[EXTRACT TO READ]
= = =

[Corpora-List] Re: Common connectors

From: FIDELHOLTZ_DOOCHIN_JAMES_LAWRENCE (jfidel@siu.buap.mx)
Date: Mon Apr 25 2005 - 03:02:54 MET DST

  • Next message: Richard Wicentowski: "[Corpora-List] Ann Arbor: ACL 2005 Newsletter No. 1 and Notice that Registration is Now Open"

    Wallace Chen wrote:

    <<I am currently doing a research on Chinese connectors, which have around
    270 types and broadly include conjunctions and sentence adverbs. These are
    derived from a five-million-word corpus of contemporary Chinese. My question
    is how to determine which ones are "common"? Are there statistical criteria
    (e.g. cut-off point) to determine "common connectors" from such a list?>>

    Xiao, Zhonghua (also known as Richard) wrote back:

    <<I think there is no established statistical norm for what should be
    considered as "common". Maybe we can take account of the two factors
    underlying Mike Scott's idea of "key keyword": frequency and dispersion. If
    an item is frequent and it also occurs in a large number of genres and/or
    texts in your corpus, it can be considered as "common". The cut-off points
    for frequency and coverage, of course, depend upon how many connectors you
    want to include in your study.>>

    Yuanyong Wang <wyy@cse.unsw.EDU.AU> also wrote back:

    <<... I think it depends on what do you mean when refering to "common",
    there there are different sets of common words for different domains. If the
    connectors play some role similar to that of functional words then I suggest
    they are all common(irrespective to domains). Regardless, 270 words
    extracted from a five-million word corpus don't seem to be a very big
    set....>>

    While these comments are well-taken, that's not the whole story, depending
    on what the researcher's interests are. As long ago as 1975 (_Chicago
    linguistic society_), I showed that, in English, in at least some cases,
    what counts as 'common' (I think I used the term 'familiar') depends on the
    phonological structure of the word, as far as vowel reduction is concerned.

= = =

[DATA LISTING]
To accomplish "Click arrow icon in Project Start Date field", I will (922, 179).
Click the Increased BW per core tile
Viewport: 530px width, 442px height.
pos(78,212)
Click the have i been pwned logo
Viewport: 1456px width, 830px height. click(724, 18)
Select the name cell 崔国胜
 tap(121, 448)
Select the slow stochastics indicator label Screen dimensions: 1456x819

= = =

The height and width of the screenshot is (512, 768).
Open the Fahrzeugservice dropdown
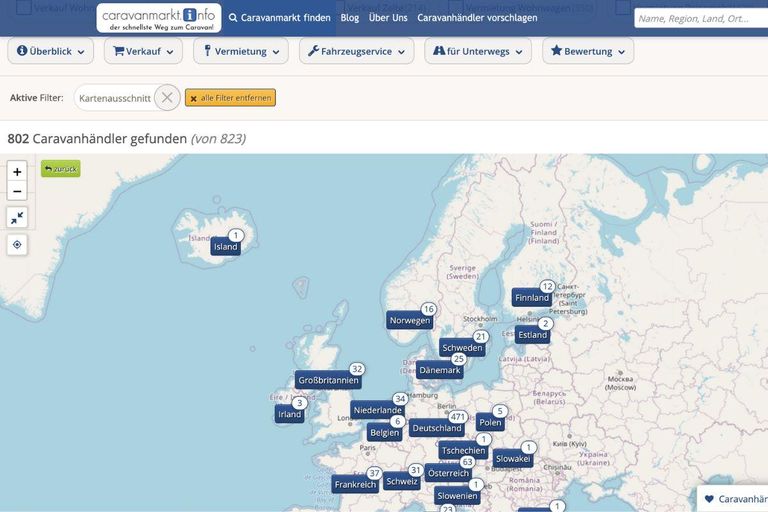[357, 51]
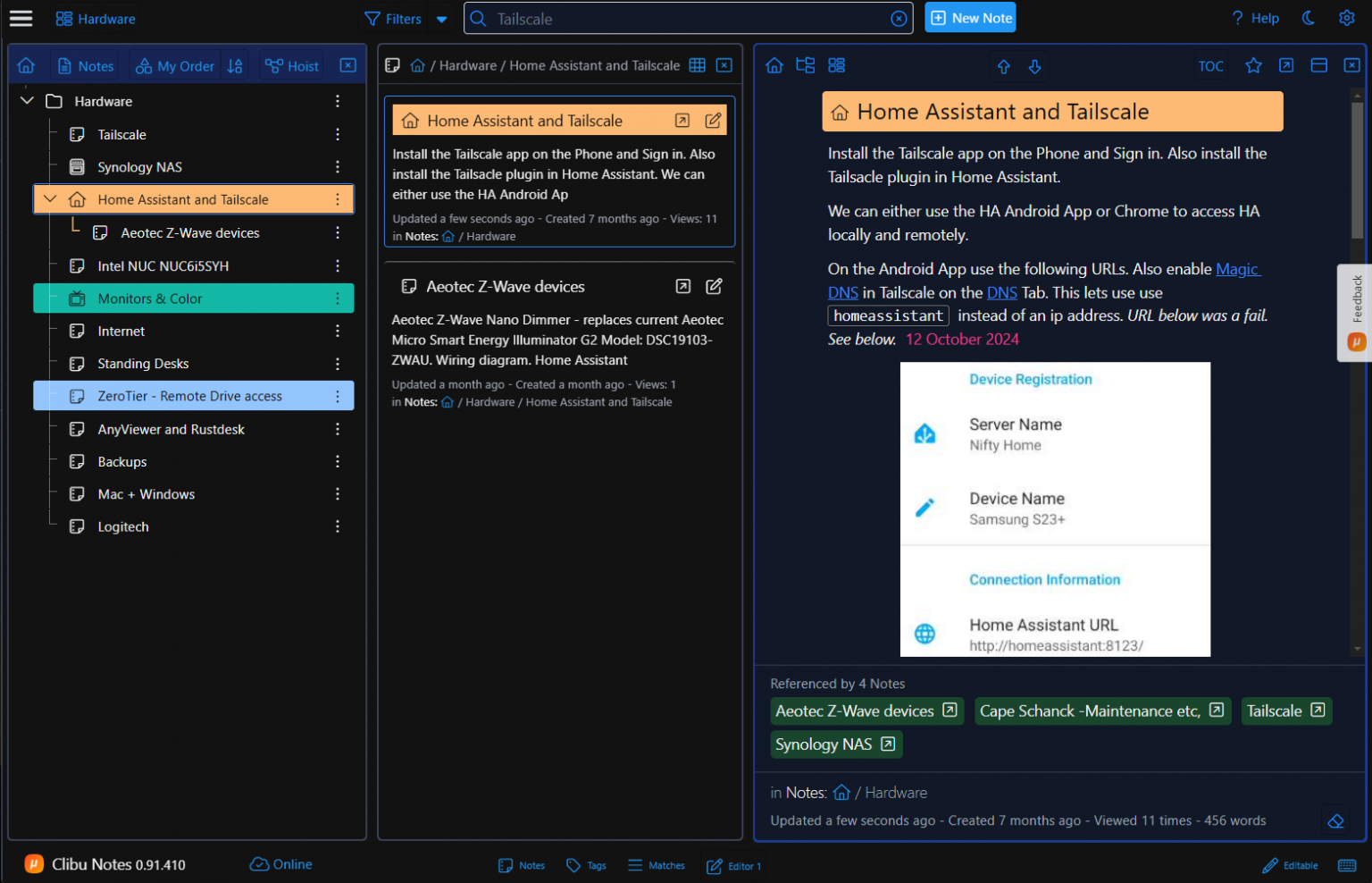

= = =

[INSTRUCTION 1] Name every person whose earlier post is quoted in the forum message on common connectors.
[INSTRUCTION 2] Carry the forum message on common connectors forward from its last sentence.

[RESPONSE 1] Wallace Chen; Xiao, Zhonghua (also known as Richard); Yuanyong Wang

[RESPONSE 2]
    Thus, while frequency is indeed important and even crucial for many things
    in language, other factors may impinge on its effects. In English, for
    example, some quite rare words (eg, 'berserk') act phonologically like
    common words, because of their semantic/phonological saliency (You might
    even want to say outrageousness). In the same sense, it *might* be the case
    (this is just a wild guess) that, for example, two-syllable connectors, or
    especially ones ending in a consonant cluster, say, could act differently
    from one-syllable ones, independently of their frequency. (Of course,
    unless Chinese has by now totally lost its monosyllabic character, this
    hypothetical example would not be valid for Chinese, but some other
    morphophonological characteristic might influence things.)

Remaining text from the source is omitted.